# Preamplificador de guitarra eléctrica con micro y aux



## Nuyel (Nov 5, 2010)

Hola, este es el primer tema que hago, estoy diseñando el preamp para mi guitarra, es parte de un proyecto para la escuela y quisiera un poco de ayuda, hasta el momento ya tengo el preamp con un flip flop que activa un rele para alternar la resistencia que controla la ganancia y pasar de limpio a distorsión, también un mezclador por que me pusieron como requisito la linea auxiliar, ahora estoy en lo del ecualizador y creo que están mal algunas cosas por que no veo que el control de graves haga algo.

También no se si haya algún otro efecto simple de construir para usar el segundo flip flop del chip y otro rele 2P2T que tengo, algo como un reverb, chorus o delay que no use chips difíciles de conseguir.

y por ultimo si alguien me pudiera proporcionar un diagrama para un preamp de micrófono y así usar la segunda mitad del TL072 que falta se lo agradecería.

En el zip esta el archivo del Multisim 11


----------



## rash (Nov 6, 2010)

Hola puedes sacar alguna idea de este circuito del compañero tupolev:

https://www.forosdeelectronica.com/f30/preamplificador-triple-tono-micro-linea-mezclada-10142/

saludos


----------



## Electronec (Nov 6, 2010)

Nuyel dijo:
			
		

> También no se si haya algún otro efecto simple de construir para usar el segundo flip flop del chip y otro rele 2P2T que tengo, algo como un reverb, chorus o delay que no use chips difíciles de conseguir.

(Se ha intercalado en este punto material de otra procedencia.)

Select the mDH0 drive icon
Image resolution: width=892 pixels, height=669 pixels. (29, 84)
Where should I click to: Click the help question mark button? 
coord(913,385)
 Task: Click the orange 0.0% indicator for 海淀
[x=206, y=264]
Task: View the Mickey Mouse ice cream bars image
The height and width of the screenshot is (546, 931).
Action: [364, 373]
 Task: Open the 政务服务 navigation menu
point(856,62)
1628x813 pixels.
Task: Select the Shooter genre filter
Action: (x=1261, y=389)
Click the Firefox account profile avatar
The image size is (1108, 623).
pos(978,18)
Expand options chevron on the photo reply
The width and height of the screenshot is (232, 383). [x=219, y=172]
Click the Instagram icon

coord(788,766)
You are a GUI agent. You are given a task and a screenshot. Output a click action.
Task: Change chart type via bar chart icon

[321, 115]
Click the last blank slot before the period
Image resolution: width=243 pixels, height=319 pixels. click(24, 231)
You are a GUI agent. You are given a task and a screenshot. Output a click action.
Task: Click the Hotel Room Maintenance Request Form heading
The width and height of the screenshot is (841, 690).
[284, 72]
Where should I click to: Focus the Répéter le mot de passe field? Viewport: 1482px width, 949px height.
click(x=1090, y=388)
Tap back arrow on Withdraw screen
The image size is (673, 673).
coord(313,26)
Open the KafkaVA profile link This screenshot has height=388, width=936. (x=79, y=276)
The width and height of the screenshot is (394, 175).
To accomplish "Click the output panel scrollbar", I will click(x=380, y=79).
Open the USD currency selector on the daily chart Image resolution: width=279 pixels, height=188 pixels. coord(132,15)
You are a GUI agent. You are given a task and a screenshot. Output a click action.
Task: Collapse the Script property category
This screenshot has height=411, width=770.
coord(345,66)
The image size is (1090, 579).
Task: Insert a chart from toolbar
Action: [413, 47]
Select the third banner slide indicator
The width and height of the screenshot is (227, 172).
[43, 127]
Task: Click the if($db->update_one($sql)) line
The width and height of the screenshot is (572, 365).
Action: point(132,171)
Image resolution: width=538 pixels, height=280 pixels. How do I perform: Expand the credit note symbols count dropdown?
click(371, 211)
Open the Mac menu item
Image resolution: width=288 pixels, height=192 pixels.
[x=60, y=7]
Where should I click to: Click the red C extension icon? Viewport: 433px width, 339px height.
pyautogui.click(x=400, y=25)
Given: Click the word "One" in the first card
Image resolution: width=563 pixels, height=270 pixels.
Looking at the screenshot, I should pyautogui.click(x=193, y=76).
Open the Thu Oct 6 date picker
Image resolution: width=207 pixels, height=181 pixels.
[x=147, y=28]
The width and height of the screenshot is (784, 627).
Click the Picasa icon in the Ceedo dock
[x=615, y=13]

Dale un vistazo a este Link, creo que te va ha gustar.

https://www.forosdeelectronica.com/...ctrica-incluyen-diagramas-pedales-boss-14233/

Saludos.


----------



## Nuyel (Nov 20, 2010)

Bueno ahora me surgió otro inconveniente, por ahora no estoy con el mezclador, estoy directo del preamp pero no se que pasa que al comienzo todo bien y ahora tengo un Beep ya revisé todo el cableado y parece bien, pero por algún motivo parece que la guitarra no hace bien tierra, de hecho ese beep se silencia mientras haga contacto con la tierra de la guitarra (mediante las cuerdas, el puente, la placa metálica del plung o hasta los tornillos) casi sirve para enviar código morse XD.
El diagrama seria este:






Igual revisaré todo el cableado incluyendo al de la guitarra, pero dado a que es un beep de muy alta frecuencia quisiera saber si es posible cortarlo por que no es un sonido que pueda reproducir mi guitarra en el ultimo traste. Solo aparece con el volumen elevado.


----------



## pandacba (Nov 21, 2010)

Con cuanto se alimenta el pre?
En lugar de la guitarrar pone otra fuente de audio par ver si ya no hace ese sonido, por otro lado desconectadola del pre lo sigue haciendo?
Lo hace a cualquier nivel de volumen? las guitarras suelen tener ese problema cuando no esta del todo bien la puesta a masa que te cause problema, has probado la guitarra en otro equipo? tal vez alguna conección o clable en la propia guitarra


----------



## Fogonazo (Nov 21, 2010)

Tu control de graves funciona correctamente unos +- 18db


----------



## Nuyel (Dic 9, 2010)

Bien, estoy ahora con el mezclador, lo estoy haciendo por parte por que la teoría siempre me sale mal en la practica (no se por qué).

Ahora rearme todo y veo que la guitarra con la ganancia baja suena mal, los grabes se cortan mucho (explosivos y cortos) ¿eso es cosa de sustituir el cap. de entrada (el de 0.01uF) por uno más grande?, en el Auxiliar no hay problemas (tanto con la guitarra directa como con la salida de la PC) por lo que no se si es problemas del mezclador por la combinación del preamp ya que antes no lo hacia.

Y lo segundo es que el mezclador ¿como controlo la ganancia de forma segura? le puse un preset de 1M para ajustarlo, pero máximo funciona a 54K, si excedo ese valor no suena nada. ya probé con un uA741 y el TL081 pero no se puede subir más, si no puedo subir ahí tendría que incrementar en la fase de potencia.

Espero no tenga que cambiar mucho, hacer las PCB es un problema por que hay que hacerla con símbolos transferibles y marcador indeleble, los símbolos a veces dejan pegamento si no lo hago con cuidado y con el marcador es cosa de pulso (esta vez tuve que hacer 3 pistas entre las patas del integrado) y más difícil aún hacer los agujeros por que no tengo taladro.

PD: en el zip el archivo del multisim.


----------